ページ抜粋:
= = =

デザイナー的思考で、イノベーションが加速する

――やはり経営層の意識変革が最大の課題ですね。

 特に「カネを握っている人」の意識が変わらないといけません。そのためには「デザインの力」の数値化が必要です。というわけで、今一橋大学データ・デザイン研究センターで「デザイン経営の標準KPI策定」の研究に取り組んでいます。ソニー社内の仕組みを基に、デザイン組織のパフォーマンスを定量的に評価する指標を作ろうとしているのです。こんなことをしていると「鷲田はデザイナーばかり出世させようとしてる」と憎まれるのですが、権力争いが起きるところまで来たと思えば、悪いことではありません。

――経営層でデザイナーが活躍するようになると、企業活動はどう変わるでしょうか。

 より創造的になると思います。課題解決に向き合う姿勢として「アナリシス(分析)」と「シンセシス(構成)」があります。原因を明らかにして、それをつぶそうとするのが前者、つぶせなかったときに別の道を探るのが後者です。科学者はアナリシスにたけていますが、デザイナーはシンセシスがうまい。原因がつぶせなかったときに、それでもできることがないかを考えるのが「創造性」です。

 コロナ禍でも、初期は各国がウイルスの封じ込めに躍起になりましたが、ゼロが無理なら、どこかで共存の方法を探るしかない。マスクを外せないなら、せめてマスクをかわいくしようとかね。感染症の専門家は「そんなの無意味」と笑うでしょうが、ささいなことの積み重ねが、実は解決に向かう一つの道になり得るのです。

 貧困層にどれだけ就職をあっせんし、カネを配ってもスラム街はなくならない。それならいっそ「スラム街を観光地にしよう」というアプローチもあり得ます。貧困を売り物にするな、という批判は出るでしょう。でも、他者を招き入れるとアンタッチャブルではなくなり、少なくとも変化の糸口になります。地球温暖化も、CO2削減だけじゃなく、気温が上がった世界で暮らす方法を真面目に考えなくちゃいけない時期だと思います。

= = =

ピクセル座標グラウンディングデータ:

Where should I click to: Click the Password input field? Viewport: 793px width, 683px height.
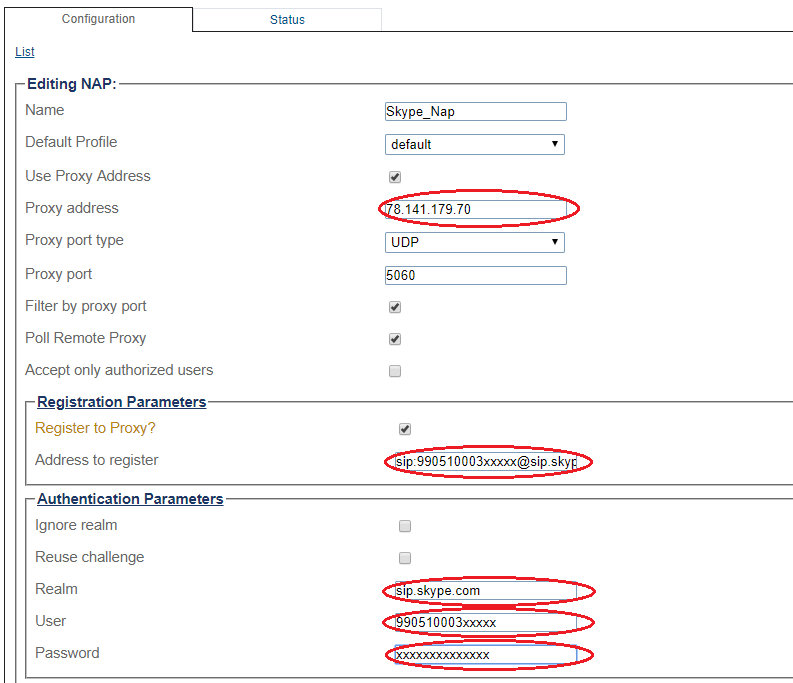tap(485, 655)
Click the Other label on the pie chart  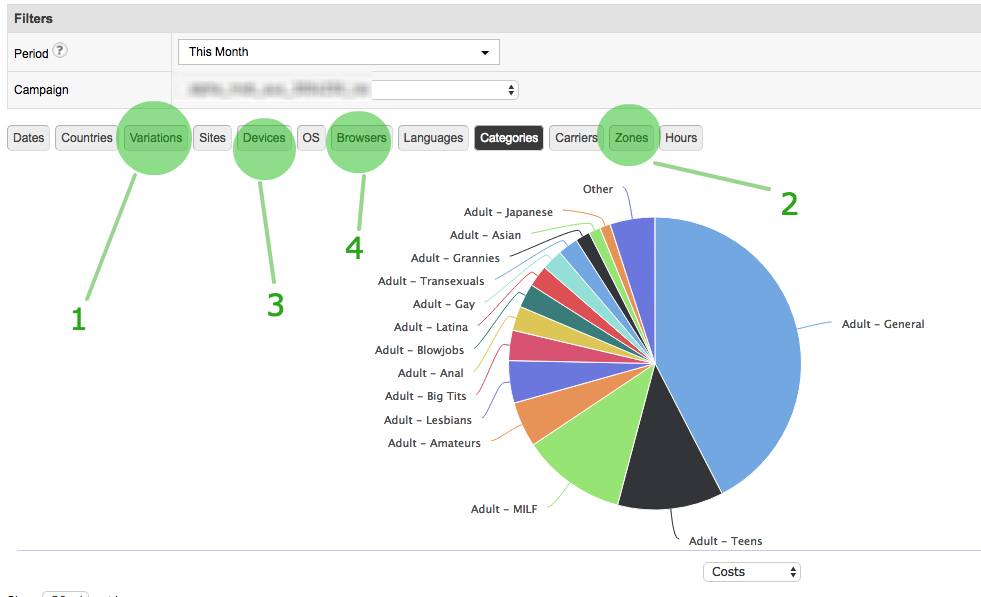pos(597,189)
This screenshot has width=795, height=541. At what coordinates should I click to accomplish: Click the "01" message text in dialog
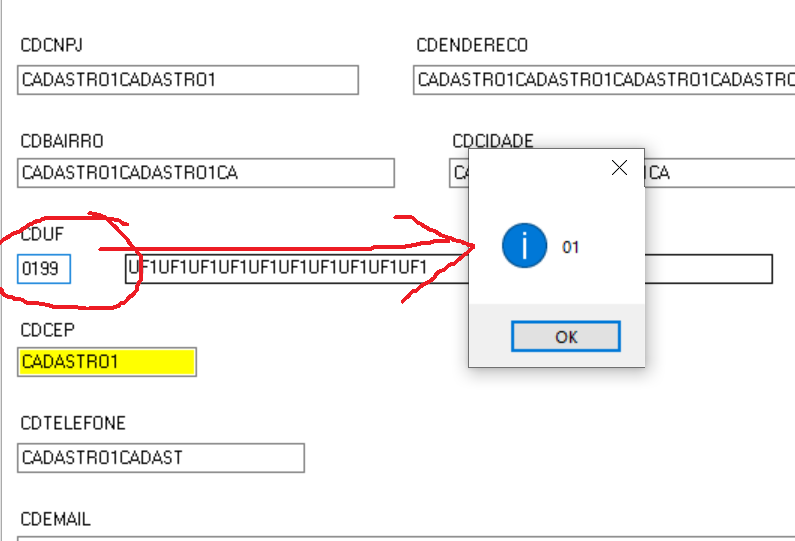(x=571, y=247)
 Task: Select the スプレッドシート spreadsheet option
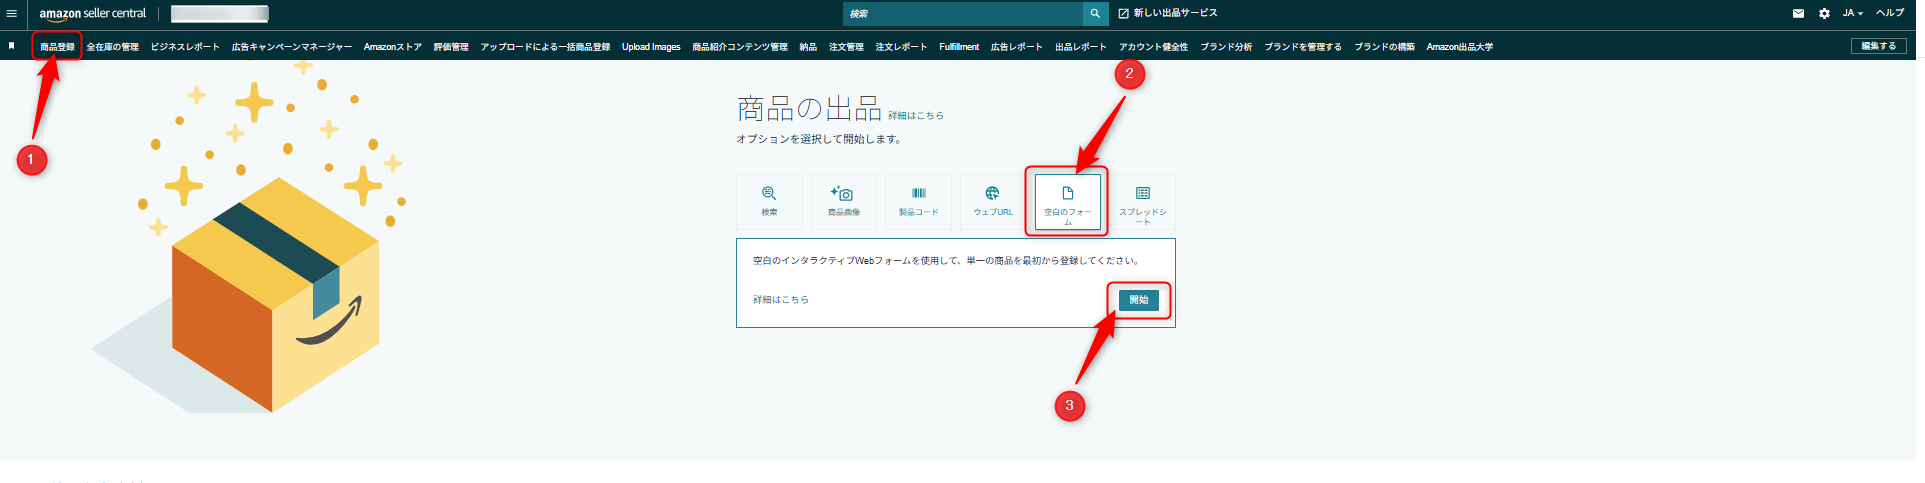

= = =

課題: デザイナー的思考についての記事を、全文一字も変えずにもう一度書き出すこと。

解答例:
デザイナー的思考で、イノベーションが加速する

――やはり経営層の意識変革が最大の課題ですね。

 特に「カネを握っている人」の意識が変わらないといけません。そのためには「デザインの力」の数値化が必要です。というわけで、今一橋大学データ・デザイン研究センターで「デザイン経営の標準KPI策定」の研究に取り組んでいます。ソニー社内の仕組みを基に、デザイン組織のパフォーマンスを定量的に評価する指標を作ろうとしているのです。こんなことをしていると「鷲田はデザイナーばかり出世させようとしてる」と憎まれるのですが、権力争いが起きるところまで来たと思えば、悪いことではありません。

――経営層でデザイナーが活躍するようになると、企業活動はどう変わるでしょうか。

 より創造的になると思います。課題解決に向き合う姿勢として「アナリシス(分析)」と「シンセシス(構成)」があります。原因を明らかにして、それをつぶそうとするのが前者、つぶせなかったときに別の道を探るのが後者です。科学者はアナリシスにたけていますが、デザイナーはシンセシスがうまい。原因がつぶせなかったときに、それでもできることがないかを考えるのが「創造性」です。

 コロナ禍でも、初期は各国がウイルスの封じ込めに躍起になりましたが、ゼロが無理なら、どこかで共存の方法を探るしかない。マスクを外せないなら、せめてマスクをかわいくしようとかね。感染症の専門家は「そんなの無意味」と笑うでしょうが、ささいなことの積み重ねが、実は解決に向かう一つの道になり得るのです。

 貧困層にどれだけ就職をあっせんし、カネを配ってもスラム街はなくならない。それならいっそ「スラム街を観光地にしよう」というアプローチもあり得ます。貧困を売り物にするな、という批判は出るでしょう。でも、他者を招き入れるとアンタッチャブルではなくなり、少なくとも変化の糸口になります。地球温暖化も、CO2削減だけじゃなく、気温が上がった世界で暮らす方法を真面目に考えなくちゃいけない時期だと思います。